Problems with Utopias: Fear of Art

All utopias fear art. 

Plato wanted to ban plays. Religious utopias waffle over holidays, maypoles, and the theater. Political utopias put comedy under fire.

Gentleman of Moscow by Amor Towles does an exceptional job painting the moral and artistic annihilations of the Soviet Union. (The protagonist's idealistic friend, who joined the new government, is eventually sent to Siberia for daring to assert in a memoir-type piece that Berlin bread--produced through the art of baking--is better than Russian bread.) 

As I argue in my thesis, a deep abiding fear of language--especially fiction--runs through all social orders. Every village, city, and state includes people who are sure that nobody else gets "the joke":  irony, satire, puns, riddles, tall tales, gags, farce, punchlines, knock-knock jokes. Such people tend to be rather humorless anyway--and they often substitute "teasing" for true humor--which makes one wonder if they don't get the joke. 

They will never admit it. Everyone else is completely helpless in the face of exaggeration, nuance, context, non-lecturing literature, flights of fancy, dreams. Everyone else must be protected against such dangerous stuff.

I wish I could argue that all these folks come out of the "special knowledge" Ivory Tower left, a bunch of academics divorced from reality shaking their fingers at all those people bamboozled by the companies and studios that the academics don't approve of. And these academics exist!

The truth is, however, that anyone in any field is capable of feeling that other people have missed the point and must be harried until they are "fixed" of their bad thoughts--inoculated against so-called bad opinions, attitudes, art--at which point the penitent will be allowed to return to the fold. 

In my experience, the harriers or sermonizers are practicing a kind of transference. They are quite susceptible themselves to trends and fads. As the C.S. Lewis quote indicates, they are terrified of appearing "uncool"--not unlike teenagers who group together for protection against anything that differs from the group. It takes time and moral growth to do what they love, not what is "approved."

In Chapter 12 of His in Herland, Alim and Celis continue their conversation referenced in an earlier post. Celis argues that the mentors want to produce "goodness" at the expense of creativity. (My Celis is rather hard-headed and practical. Here, she is observing, not necessarily starting a revolution.)

I [Alim] protested. People innovated. They improved machinery. They came up with new educational methods.

“Not outrageously,” Celis said. “Why do you think the old stories are never told in Troas’s theaters? The ones with unkind parents, brutal kings, devouring monsters? Wars. Famine. Fallen cities. The mentors draw lines. There’s an edge to the world. If we fall off it, we’re lost.”

“People tell the stories anyway.”

“Sure. But the fear is always there. Nobody, not even your Terry, believes someone can explore an idea and not become it.”

“Maybe they do become it. I met Terry and now—” Now I know what I don’t have. Now, I'm considering what else might be possible. 

Celis said, “You can’t be the hero and the villain and the monster and the deviant all at once.

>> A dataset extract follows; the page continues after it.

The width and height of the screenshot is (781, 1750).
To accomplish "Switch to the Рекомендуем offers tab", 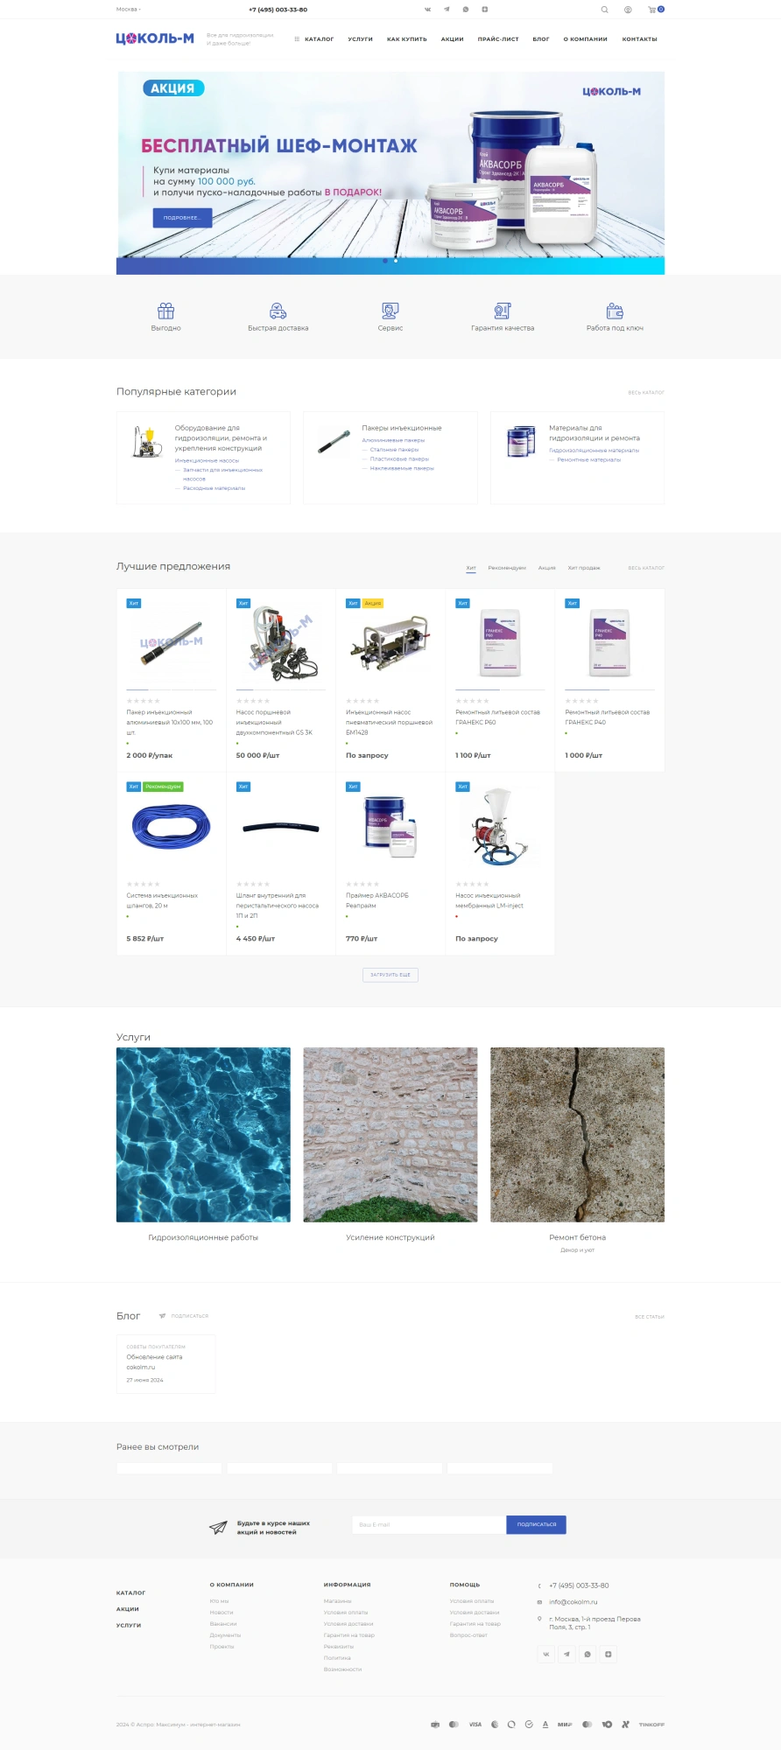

Not in reality.”

Unless people are heroes and villains and monsters and deviants all in one.

The fact is, fiction troubles utopians because it is inherently uncontrollable. It is supposed to lie, enchant, bamboozle, astonish. Its prevalence also suggests that incompatible internal and inherent human desires precede the supposed ideals of human religious, scientific, economic and political systems. If human desires come first, seamless order will never be entirely possible, no matter what leaders force onto people. Compromise is the only solution. A utopia will always fracture and dissolve.

One of my favorite movies, Galaxy Quest, contains one of my favorite scenes: Tim Allen's character has to explain to the alien commander that his show (a take-off of Star Trek) is a lie ("Explain it to him in words a child could understand"). The character is deeply apologetic.

Yet, at the end of the movie, Galaxy Quest: The Television Show has been revived. The dangers of fiction are weighed against its joys and found less important, not because the dangers may not exist but because a world without fiction is dull and empty and robotic and non-human. It is a world run by lecturing woke academics and offended humorless moral leaders--that is, well-meaning members of any field or group who feel the need to "enlighten" everyone else and manage their intake. (Literary Weight Watchers.) 

Woe to that generation that replaces our superficial, tacky, sometimes downright stupid television programming with high-minded dramas addressing issues of class, race, orientation, and gender alongside accompanying disclosures of said dramas' underlying ideologies as well as their purposes and applications. A curse upon your heads! (I wrote parts of this post several years ago. Rereading it, I felt positively prophetic!)

When it comes to fiction, the important questions are: Do we viewers/readers believe? Does the story work? Do the characters live for us? Do we care about them? Are we carried away by the story? Are we satisfied?

Leave the "I'm SO appalled" attitude to the sermonizers. Leave the fun of the thing to the rest of us.